Methods and results Lead aVR ST level was measured on randomization and 60 min ECGs in 15 315 patients with normal conduction from the HERO-2 trial. The outcome measure was 30-day mortality. aVR ST elevation ≥1 mm was associated with higher 30-day mortality for both inferior (22.5% for ≥1.5 mm and 13.2% for 1 mm) and anterior (23.5% for ≥1.5 mm and 11.5% for 1 mm) infarction. In contrast, deeper aVR ST depression (0, 0.5, 1, and ≥1.5 mm) was associated with higher mortality for anterior infarction (9.8, 13.2, 12.8, and 16.8%, respectively, trend P-value <0.0001) but not for inferior infarction. The resolution of aVR ST depression and ST elevation 60 min after fibrinolysis was associated with lower mortality.
Conclusion There is a U-shaped relationship between 30-day mortality and aVR ST level in patients presenting with anterior but not inferior ST elevation MI.

Introduction


The lead positions of a standard 12-lead ECG were standardized long before the current understanding of ST elevation acute myocardial infarction (AMI). Unavoidably parts of the heart are under-represented by the 12 surface ECG leads. The lead vector of aVR is orientated approximately from the cardiac apex to the outflow tract of the right ventricle. Directionally, lead aVR is as much reciprocal to V5 (facing the anteroapical region) as it is to V7 (facing the inferior-apical region). Transmural infarction in the basal interventricular septum may produce ST elevation in aVR when the injury current dipole has a component in the direction of the lead vector of aVR. At the same time, this injury current dipole induces ST depression in left lateral chest leads V5–V7 and in leads I and II because these leads are reciprocal to aVR, in that their lead vectors have components in a direction opposite to that of aVR. Likewise, a transmural apical infarction can produce aVR ST depression. Since V7 ST level recording changes from the inferior cardiac apex is not available on the standard 12-lead ECG, ST changes in the often neglected lead aVR are particularly relevant.
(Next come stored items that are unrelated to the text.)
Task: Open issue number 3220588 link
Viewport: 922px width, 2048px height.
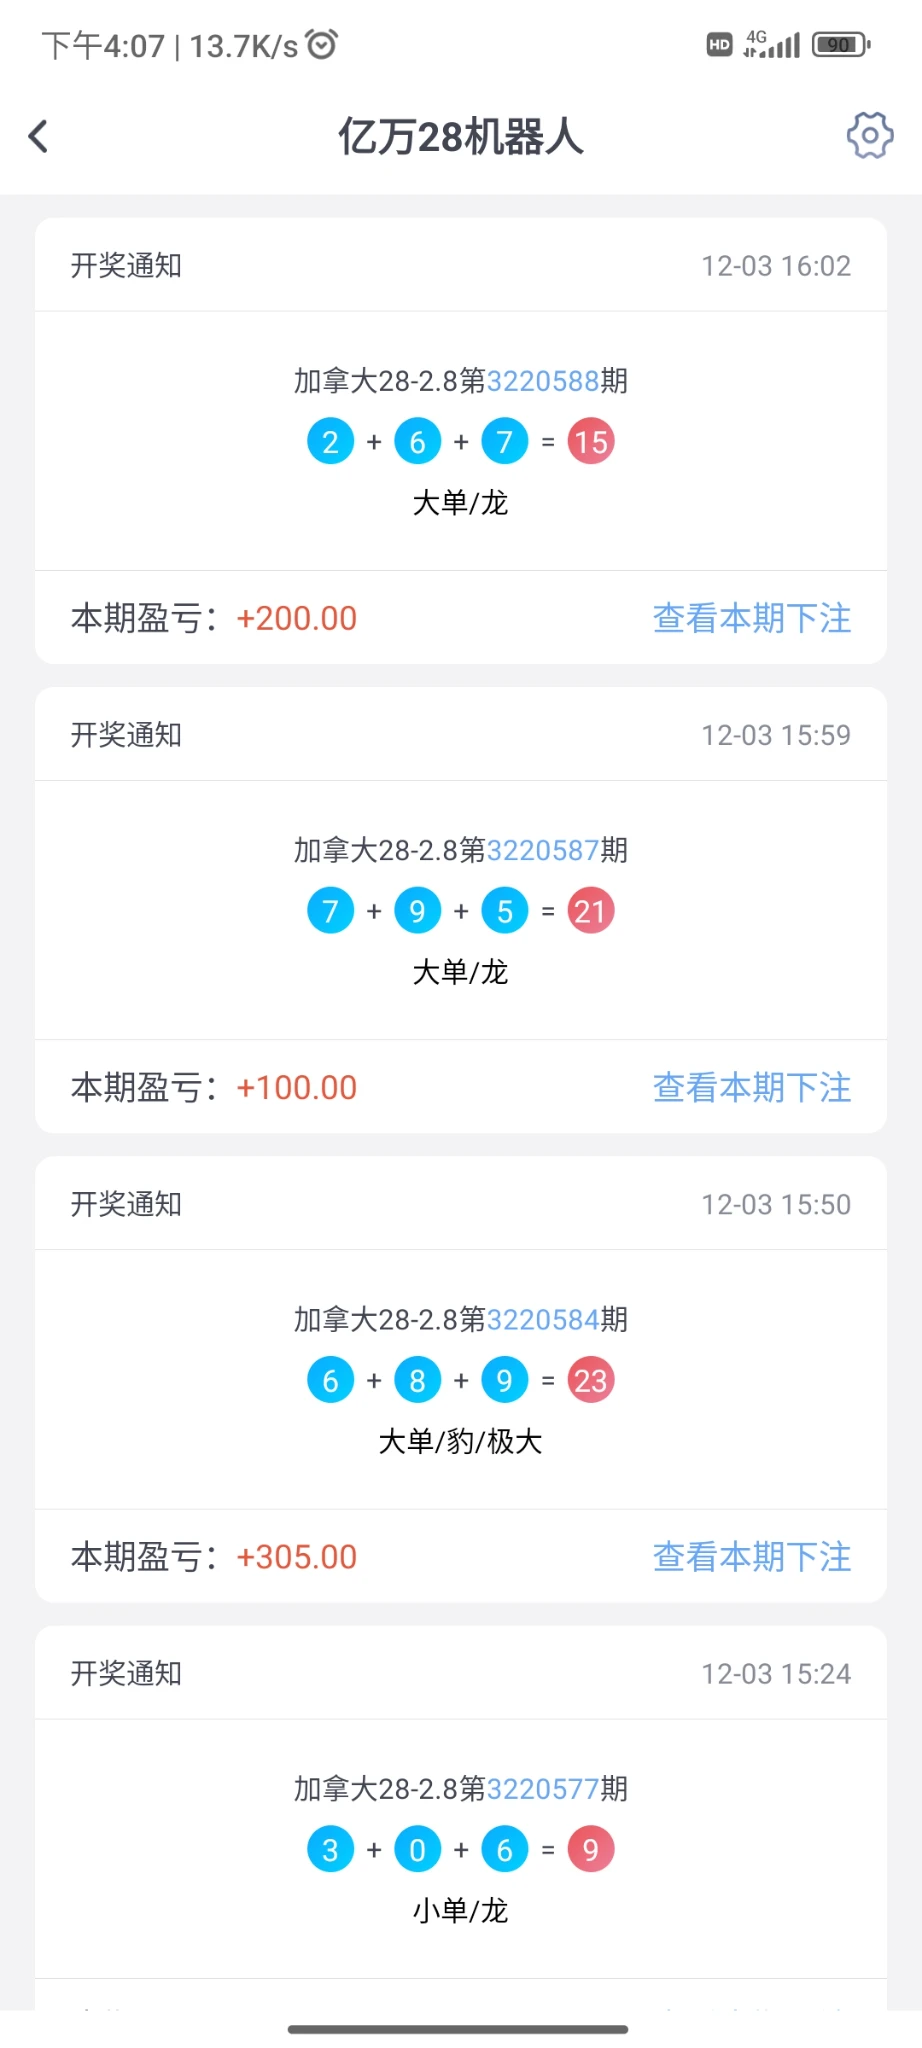Action: click(543, 381)
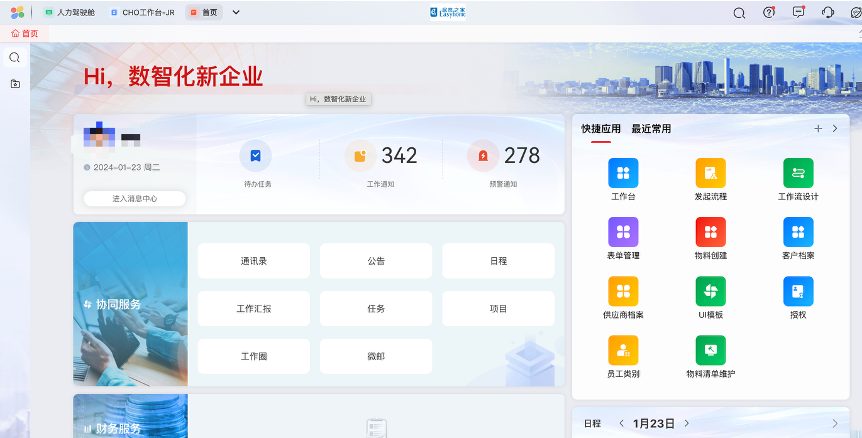The width and height of the screenshot is (862, 438).
Task: Expand the 快捷应用 panel with right chevron
Action: (835, 129)
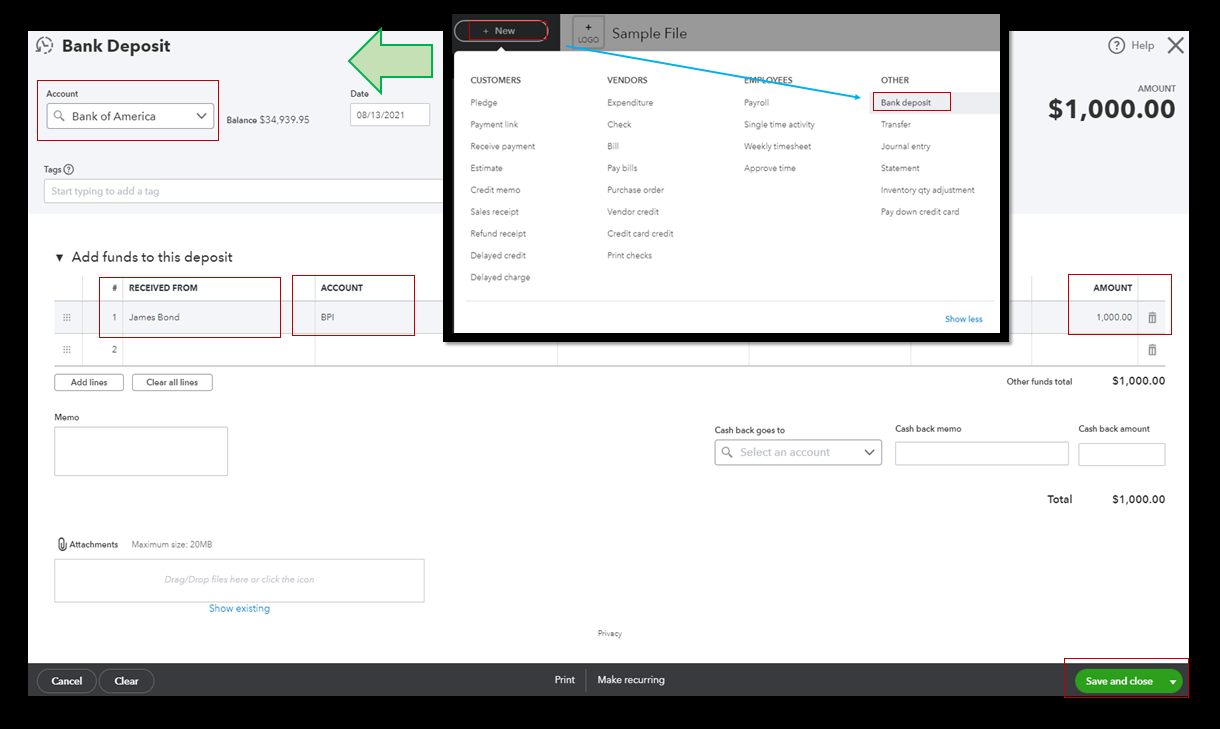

From the HERO-2 cohort, we recently reported that lead aVR ST elevation, as defined dichotomously, portended higher 30-day mortality particularly with inferior AMI. Patients with aVR ST elevation had lower summed ST elevation and higher summed ST depression from the other 11 ECG leads compared with patients without aVR ST elevation. The increased mortality risk associated with aVR ST elevation was unchanged after adjustment for summed ST elevation, indicating that aVR ST elevation adds to the prognostic importance of ST elevation in other leads, but was decreased after adjustment for summed ST depression, reflecting the directionally reciprocal relationship between lead aVR and the apical leads.

The unique non-anterior and non-inferior direction of lead aVR means that the prognostic implications of ST deviations (elevation or depression) could be different depending on the infarct location. In particular, aVR ST depression can be reflective of ST elevation in V7 that the standard 12-lead ECG fails to capture. The current study, therefore, investigated the prognostic relevance of the full spectrum of aVR ST changes (from elevation to depression) in anterior and in inferior AMI using a neutral ST level reference, adjusted to ST changes in the other 11 leads.